Assigned task:
In the data below, find every line with the word "computer" and copy it.

** Data under study follows **

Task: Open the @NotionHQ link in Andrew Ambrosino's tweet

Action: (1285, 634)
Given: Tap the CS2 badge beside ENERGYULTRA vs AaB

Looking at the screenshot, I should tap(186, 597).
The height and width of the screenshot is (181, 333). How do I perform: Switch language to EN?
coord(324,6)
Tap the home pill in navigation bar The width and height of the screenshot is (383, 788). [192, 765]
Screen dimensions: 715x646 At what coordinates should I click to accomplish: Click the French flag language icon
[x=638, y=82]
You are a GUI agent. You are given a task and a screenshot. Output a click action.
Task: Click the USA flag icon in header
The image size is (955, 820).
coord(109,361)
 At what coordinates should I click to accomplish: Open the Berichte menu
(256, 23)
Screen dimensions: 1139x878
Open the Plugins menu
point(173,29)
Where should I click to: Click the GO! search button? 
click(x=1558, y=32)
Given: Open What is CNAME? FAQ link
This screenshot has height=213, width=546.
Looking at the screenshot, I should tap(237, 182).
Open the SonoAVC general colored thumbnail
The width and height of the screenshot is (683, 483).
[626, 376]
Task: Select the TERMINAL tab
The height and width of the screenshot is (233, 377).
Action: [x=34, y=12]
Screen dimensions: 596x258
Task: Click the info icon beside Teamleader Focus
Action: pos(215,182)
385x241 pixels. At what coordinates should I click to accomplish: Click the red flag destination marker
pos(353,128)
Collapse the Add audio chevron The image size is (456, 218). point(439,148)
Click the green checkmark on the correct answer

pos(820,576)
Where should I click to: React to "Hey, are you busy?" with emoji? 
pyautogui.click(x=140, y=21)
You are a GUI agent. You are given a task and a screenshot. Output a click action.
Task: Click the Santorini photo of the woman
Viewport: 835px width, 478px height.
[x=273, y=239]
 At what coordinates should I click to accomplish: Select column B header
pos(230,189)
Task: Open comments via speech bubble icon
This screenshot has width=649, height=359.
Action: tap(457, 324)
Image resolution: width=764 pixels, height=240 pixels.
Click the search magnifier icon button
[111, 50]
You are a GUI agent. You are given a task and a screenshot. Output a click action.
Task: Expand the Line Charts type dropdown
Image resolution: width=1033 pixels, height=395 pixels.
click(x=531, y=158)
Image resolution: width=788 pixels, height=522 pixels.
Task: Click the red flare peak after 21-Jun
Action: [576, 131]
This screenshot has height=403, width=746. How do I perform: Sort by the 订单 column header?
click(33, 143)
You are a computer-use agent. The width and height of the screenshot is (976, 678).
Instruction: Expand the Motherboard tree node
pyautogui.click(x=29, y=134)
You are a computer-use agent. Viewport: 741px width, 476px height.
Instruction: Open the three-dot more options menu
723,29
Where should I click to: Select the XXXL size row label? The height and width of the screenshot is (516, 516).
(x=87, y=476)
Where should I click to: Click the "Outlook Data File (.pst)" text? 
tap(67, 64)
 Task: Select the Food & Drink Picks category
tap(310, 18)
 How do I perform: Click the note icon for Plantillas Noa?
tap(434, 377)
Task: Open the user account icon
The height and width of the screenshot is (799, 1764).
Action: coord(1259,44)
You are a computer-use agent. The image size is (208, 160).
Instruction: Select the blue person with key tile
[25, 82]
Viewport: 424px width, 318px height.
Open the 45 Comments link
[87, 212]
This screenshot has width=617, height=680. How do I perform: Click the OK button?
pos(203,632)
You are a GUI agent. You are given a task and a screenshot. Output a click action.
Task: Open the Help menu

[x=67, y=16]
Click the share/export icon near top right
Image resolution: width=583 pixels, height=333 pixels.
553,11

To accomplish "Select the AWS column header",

** End of Data under study **

Solved problem:
You are a computer-use agent. The width and height of the screenshot is (976, 678).
You are a computer-use agent. Viewport: 741px width, 476px height.
You are a computer-use agent. The image size is (208, 160).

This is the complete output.